• _INSTRUCTIONS FOR THE TASK_
Transcribe, word for word, every record in the data below.
--- SOURCE DATA Enclosed Below ---
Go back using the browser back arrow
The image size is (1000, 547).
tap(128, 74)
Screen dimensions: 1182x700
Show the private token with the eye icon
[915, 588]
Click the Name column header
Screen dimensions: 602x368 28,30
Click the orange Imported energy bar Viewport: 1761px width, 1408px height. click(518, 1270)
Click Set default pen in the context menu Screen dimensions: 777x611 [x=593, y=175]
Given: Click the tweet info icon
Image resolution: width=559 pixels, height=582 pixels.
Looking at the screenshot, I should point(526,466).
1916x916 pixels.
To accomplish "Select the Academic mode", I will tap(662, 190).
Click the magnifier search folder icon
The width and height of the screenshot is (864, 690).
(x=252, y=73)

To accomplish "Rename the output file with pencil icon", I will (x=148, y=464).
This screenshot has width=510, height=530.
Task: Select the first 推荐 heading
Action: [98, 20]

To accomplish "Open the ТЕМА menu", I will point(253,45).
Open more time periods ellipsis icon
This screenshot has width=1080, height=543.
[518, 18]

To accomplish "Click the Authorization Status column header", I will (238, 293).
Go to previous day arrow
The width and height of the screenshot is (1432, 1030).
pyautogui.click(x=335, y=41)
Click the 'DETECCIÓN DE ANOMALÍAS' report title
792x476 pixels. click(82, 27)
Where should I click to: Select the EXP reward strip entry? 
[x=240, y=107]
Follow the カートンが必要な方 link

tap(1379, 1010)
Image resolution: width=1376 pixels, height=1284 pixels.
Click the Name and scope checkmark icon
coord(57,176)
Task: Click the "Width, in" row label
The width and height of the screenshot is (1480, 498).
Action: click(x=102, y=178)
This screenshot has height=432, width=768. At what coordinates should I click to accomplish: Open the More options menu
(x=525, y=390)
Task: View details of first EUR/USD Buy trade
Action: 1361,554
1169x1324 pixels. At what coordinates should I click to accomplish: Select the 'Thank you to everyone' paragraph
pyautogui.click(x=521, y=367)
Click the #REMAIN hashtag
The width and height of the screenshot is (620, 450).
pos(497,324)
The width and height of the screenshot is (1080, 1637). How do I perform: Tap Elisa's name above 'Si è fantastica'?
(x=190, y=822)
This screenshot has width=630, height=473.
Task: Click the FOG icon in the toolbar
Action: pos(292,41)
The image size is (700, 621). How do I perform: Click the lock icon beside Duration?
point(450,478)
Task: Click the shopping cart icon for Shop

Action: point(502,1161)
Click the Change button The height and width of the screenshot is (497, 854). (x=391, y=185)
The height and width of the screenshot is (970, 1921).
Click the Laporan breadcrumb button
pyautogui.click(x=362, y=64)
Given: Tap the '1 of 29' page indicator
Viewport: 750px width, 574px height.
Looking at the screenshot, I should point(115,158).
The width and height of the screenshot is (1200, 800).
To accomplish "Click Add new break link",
--- End of Enclosed SOURCE DATA ---
• _EXERCISE RESULT_
Go back using the browser back arrow
The image size is (1000, 547).
tap(128, 74)
Screen dimensions: 1182x700
Show the private token with the eye icon
[915, 588]
Click the Name column header
Screen dimensions: 602x368 28,30
Click the orange Imported energy bar Viewport: 1761px width, 1408px height. click(518, 1270)
Click Set default pen in the context menu Screen dimensions: 777x611 [x=593, y=175]
Given: Click the tweet info icon
Image resolution: width=559 pixels, height=582 pixels.
Looking at the screenshot, I should point(526,466).
1916x916 pixels.
To accomplish "Select the Academic mode", I will tap(662, 190).
Click the magnifier search folder icon
The width and height of the screenshot is (864, 690).
(x=252, y=73)

To accomplish "Rename the output file with pencil icon", I will (x=148, y=464).
This screenshot has width=510, height=530.
Task: Select the first 推荐 heading
Action: [98, 20]

To accomplish "Open the ТЕМА menu", I will point(253,45).
Open more time periods ellipsis icon
This screenshot has width=1080, height=543.
[518, 18]

To accomplish "Click the Authorization Status column header", I will (238, 293).
Go to previous day arrow
The width and height of the screenshot is (1432, 1030).
pyautogui.click(x=335, y=41)
Click the 'DETECCIÓN DE ANOMALÍAS' report title
792x476 pixels. click(82, 27)
Where should I click to: Select the EXP reward strip entry? 
[x=240, y=107]
Follow the カートンが必要な方 link

tap(1379, 1010)
Image resolution: width=1376 pixels, height=1284 pixels.
Click the Name and scope checkmark icon
coord(57,176)
Task: Click the "Width, in" row label
The width and height of the screenshot is (1480, 498).
Action: click(x=102, y=178)
This screenshot has height=432, width=768. At what coordinates should I click to accomplish: Open the More options menu
(x=525, y=390)
Task: View details of first EUR/USD Buy trade
Action: 1361,554
1169x1324 pixels. At what coordinates should I click to accomplish: Select the 'Thank you to everyone' paragraph
pyautogui.click(x=521, y=367)
Click the #REMAIN hashtag
The width and height of the screenshot is (620, 450).
pos(497,324)
The width and height of the screenshot is (1080, 1637). How do I perform: Tap Elisa's name above 'Si è fantastica'?
(x=190, y=822)
This screenshot has width=630, height=473.
Task: Click the FOG icon in the toolbar
Action: pos(292,41)
The image size is (700, 621). How do I perform: Click the lock icon beside Duration?
point(450,478)
Task: Click the shopping cart icon for Shop

Action: point(502,1161)
Click the Change button The height and width of the screenshot is (497, 854). (x=391, y=185)
The height and width of the screenshot is (970, 1921).
Click the Laporan breadcrumb button
pyautogui.click(x=362, y=64)
Given: Tap the '1 of 29' page indicator
Viewport: 750px width, 574px height.
Looking at the screenshot, I should point(115,158).
The width and height of the screenshot is (1200, 800).
To accomplish "Click Add new break link",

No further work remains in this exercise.